LONDON (Reuters) - Traders must be clear about what information they can share with others in the market to avoid new rigging scandals, a British industry body said on Friday.
The FICC Markets Standards Board (FMSB) proposed guidance on what sort of “market color”, or information, participants can exchange in commodities and fixed income markets in Britain, one of the world’s biggest financial centers.
“The question of what information may be shared between participants in these markets is complex and recent conduct events have drawn attention to the risks associated with sharing information in an inappropriate manner,” the board said in a statement.
The FMSB is an industry body which counts all major global banks among its members, who are normally expected to follow its guidelines.
Banks have been fined billions of dollars for trying to rig currency markets and the Libor interest rate benchmark.

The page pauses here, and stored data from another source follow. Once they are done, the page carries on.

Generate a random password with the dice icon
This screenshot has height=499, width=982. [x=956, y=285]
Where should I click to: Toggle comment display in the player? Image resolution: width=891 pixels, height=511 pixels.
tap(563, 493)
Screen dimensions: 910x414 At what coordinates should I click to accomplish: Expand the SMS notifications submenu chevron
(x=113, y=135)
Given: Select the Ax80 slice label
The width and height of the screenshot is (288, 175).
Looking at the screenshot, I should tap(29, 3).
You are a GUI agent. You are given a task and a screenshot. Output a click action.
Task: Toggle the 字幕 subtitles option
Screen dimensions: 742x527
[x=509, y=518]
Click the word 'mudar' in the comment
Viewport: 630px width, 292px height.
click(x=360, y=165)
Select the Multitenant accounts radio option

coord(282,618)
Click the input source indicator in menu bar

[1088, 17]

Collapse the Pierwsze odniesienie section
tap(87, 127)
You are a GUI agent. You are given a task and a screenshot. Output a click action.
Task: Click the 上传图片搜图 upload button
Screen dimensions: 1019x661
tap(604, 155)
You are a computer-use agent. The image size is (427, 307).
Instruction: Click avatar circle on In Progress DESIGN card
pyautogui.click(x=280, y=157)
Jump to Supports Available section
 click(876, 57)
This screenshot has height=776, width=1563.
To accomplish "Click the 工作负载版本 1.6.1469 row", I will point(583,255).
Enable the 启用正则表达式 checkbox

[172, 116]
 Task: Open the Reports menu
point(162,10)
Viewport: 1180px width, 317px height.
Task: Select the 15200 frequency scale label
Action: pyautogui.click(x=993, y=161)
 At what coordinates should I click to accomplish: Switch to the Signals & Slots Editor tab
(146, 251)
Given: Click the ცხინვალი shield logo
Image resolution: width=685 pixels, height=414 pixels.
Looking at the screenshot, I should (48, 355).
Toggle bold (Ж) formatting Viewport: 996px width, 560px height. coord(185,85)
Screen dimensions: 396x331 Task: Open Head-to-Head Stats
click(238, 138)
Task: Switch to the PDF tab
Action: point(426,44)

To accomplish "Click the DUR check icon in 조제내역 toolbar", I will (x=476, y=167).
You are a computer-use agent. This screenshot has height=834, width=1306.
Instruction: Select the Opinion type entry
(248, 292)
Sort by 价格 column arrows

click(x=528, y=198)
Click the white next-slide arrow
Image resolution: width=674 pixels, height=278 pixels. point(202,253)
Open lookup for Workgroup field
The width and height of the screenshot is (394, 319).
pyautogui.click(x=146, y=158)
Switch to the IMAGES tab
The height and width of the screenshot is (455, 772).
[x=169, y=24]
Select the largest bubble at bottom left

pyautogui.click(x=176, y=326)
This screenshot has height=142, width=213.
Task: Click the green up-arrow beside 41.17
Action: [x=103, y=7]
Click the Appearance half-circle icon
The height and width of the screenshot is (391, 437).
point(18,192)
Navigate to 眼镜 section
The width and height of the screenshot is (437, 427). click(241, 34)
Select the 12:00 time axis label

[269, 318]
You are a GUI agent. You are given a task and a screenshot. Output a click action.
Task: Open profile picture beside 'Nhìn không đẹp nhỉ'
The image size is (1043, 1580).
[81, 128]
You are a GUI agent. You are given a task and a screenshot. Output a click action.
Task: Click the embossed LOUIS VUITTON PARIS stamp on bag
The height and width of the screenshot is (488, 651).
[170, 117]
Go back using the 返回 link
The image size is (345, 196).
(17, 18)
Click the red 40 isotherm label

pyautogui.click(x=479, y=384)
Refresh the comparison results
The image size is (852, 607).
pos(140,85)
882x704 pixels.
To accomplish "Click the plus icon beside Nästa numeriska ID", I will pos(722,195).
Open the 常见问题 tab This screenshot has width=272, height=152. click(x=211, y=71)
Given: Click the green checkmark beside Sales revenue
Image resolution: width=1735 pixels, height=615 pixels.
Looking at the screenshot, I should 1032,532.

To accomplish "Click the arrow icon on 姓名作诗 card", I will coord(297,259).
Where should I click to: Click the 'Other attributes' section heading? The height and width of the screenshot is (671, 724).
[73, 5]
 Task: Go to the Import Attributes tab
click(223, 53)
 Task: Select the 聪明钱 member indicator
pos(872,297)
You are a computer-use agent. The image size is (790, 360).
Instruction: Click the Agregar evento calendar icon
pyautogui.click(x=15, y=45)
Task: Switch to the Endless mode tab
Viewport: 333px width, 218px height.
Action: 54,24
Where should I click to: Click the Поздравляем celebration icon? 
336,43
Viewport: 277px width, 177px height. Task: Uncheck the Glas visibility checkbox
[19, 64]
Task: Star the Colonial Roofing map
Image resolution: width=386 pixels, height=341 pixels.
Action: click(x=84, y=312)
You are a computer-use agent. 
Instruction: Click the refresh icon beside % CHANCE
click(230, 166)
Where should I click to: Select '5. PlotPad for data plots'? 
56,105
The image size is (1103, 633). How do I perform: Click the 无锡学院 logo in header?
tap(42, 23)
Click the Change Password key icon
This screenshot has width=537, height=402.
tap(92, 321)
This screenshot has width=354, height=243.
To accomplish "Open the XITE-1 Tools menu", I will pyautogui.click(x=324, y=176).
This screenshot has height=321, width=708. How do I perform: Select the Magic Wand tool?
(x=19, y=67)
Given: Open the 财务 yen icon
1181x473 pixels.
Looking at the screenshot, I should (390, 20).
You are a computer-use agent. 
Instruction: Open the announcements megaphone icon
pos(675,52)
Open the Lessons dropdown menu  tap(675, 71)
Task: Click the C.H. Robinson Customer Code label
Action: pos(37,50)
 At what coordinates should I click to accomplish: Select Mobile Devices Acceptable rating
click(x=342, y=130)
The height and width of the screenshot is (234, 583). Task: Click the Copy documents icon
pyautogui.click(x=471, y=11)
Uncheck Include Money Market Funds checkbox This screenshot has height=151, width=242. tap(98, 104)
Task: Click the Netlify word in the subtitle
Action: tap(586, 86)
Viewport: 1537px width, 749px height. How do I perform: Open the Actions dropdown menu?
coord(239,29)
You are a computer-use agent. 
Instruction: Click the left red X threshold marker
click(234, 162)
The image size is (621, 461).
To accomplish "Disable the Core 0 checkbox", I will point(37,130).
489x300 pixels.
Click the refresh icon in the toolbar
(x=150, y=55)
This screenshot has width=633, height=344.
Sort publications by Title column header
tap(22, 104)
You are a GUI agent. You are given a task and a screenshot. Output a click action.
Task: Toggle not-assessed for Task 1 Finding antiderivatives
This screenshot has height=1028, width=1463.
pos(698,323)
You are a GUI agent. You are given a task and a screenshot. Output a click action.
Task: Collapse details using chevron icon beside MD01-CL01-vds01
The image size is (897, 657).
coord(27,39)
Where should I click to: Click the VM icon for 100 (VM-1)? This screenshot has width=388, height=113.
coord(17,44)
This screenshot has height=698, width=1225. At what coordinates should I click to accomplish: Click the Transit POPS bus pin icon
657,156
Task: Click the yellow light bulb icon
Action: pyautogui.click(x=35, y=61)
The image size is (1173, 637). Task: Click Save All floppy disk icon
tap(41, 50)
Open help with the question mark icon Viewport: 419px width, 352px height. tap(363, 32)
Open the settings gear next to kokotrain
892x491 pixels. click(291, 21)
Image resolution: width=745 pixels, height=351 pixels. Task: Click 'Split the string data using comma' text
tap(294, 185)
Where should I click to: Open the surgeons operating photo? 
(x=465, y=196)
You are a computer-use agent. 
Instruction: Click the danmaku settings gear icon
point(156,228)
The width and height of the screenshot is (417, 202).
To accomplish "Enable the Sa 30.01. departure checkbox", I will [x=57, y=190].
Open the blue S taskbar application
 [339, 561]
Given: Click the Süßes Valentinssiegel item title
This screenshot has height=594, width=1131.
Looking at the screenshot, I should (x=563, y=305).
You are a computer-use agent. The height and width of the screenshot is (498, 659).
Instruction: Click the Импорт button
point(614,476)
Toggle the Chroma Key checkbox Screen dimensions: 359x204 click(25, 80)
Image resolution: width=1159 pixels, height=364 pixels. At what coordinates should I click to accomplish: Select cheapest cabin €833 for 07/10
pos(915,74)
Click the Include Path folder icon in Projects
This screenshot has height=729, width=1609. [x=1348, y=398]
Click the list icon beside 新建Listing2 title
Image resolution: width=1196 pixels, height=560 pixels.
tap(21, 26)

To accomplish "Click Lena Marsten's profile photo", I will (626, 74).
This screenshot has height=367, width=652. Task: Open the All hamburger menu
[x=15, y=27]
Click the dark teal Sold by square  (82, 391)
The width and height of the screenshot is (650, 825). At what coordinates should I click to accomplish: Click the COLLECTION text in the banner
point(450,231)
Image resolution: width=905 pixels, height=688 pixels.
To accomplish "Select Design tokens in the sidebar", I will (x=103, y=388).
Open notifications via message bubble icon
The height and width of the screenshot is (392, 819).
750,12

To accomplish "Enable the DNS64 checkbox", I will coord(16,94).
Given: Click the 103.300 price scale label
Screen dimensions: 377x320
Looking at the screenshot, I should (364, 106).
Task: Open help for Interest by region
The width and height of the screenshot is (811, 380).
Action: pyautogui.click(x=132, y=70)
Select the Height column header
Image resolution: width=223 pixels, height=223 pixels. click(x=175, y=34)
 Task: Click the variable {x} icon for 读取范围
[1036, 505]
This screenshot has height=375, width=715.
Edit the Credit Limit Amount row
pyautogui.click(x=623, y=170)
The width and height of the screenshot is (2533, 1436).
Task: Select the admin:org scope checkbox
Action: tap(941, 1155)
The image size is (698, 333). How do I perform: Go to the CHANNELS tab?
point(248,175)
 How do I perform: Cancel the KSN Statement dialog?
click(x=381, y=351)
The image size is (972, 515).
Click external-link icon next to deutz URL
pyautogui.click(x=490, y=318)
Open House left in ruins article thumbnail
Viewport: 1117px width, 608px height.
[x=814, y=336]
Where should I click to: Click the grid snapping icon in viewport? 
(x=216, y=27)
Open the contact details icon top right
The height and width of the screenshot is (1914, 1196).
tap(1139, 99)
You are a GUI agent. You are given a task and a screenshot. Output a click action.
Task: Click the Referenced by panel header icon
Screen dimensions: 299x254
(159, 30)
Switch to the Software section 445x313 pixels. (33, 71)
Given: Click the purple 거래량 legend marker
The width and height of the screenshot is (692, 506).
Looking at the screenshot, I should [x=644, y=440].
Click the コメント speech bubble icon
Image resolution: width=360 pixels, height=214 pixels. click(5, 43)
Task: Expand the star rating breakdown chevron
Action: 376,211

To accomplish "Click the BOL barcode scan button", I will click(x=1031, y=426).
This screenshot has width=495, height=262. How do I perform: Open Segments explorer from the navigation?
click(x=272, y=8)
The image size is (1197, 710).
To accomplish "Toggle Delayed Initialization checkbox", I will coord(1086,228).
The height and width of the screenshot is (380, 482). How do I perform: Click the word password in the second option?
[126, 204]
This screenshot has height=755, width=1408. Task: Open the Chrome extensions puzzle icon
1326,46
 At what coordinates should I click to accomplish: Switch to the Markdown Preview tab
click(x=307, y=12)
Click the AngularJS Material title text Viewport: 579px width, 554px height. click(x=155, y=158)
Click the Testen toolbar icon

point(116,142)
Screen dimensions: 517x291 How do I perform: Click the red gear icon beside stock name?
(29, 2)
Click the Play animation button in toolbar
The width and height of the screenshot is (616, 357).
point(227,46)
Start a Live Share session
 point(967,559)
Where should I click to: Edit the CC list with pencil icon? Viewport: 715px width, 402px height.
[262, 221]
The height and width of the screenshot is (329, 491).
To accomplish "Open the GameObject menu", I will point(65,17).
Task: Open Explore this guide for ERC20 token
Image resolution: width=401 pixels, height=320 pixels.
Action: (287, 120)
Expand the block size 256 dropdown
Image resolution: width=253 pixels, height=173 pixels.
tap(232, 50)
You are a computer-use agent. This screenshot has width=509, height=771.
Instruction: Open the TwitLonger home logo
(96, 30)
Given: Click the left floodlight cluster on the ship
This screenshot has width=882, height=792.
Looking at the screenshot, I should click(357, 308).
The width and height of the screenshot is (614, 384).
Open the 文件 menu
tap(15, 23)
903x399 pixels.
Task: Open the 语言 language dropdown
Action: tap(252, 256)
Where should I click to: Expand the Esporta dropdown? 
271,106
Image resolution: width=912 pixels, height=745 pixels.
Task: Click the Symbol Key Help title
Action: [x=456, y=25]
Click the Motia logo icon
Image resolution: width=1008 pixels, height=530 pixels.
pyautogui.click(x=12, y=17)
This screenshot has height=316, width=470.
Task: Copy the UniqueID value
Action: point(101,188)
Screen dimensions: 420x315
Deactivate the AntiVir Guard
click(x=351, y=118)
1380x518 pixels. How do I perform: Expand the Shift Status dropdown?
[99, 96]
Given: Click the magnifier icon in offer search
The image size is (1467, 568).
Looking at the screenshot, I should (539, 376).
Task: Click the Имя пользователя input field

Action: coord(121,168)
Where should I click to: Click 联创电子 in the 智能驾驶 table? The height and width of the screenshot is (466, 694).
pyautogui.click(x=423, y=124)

The cases threw a spotlight on market color, or conversations between brokers from different banks over the phone or by email, instant messaging and morning calls.
The FMSB has proposed a “statement of good practice” for public consultation.
“The use of and sharing of information within markets is a complex area around which there is significant uncertainty,” FMSB Chair, Mark Yallop, said.
“This means market participants often avoid sharing any information which can reduce market liquidity; however, sharing of some information is necessary for markets to operate and sharing market color can in fact make markets operate more efficiently.”
Market participants should clearly identify and appropriately limit access to confidential information, and give examples of what can and cannot be included in “market color” or views on the general state of the market.
The aim is to stop traders crossing the line between general comment and giving information that would make it easy to identify a client or provide investment recommendations.
The FMSB was set up following a recommendation from Britain’s government and markets regulators to help clean up the currency markets after a forex rigging scandal.
The consultation ends in August, with final guidelines due to be published shortly afterwards.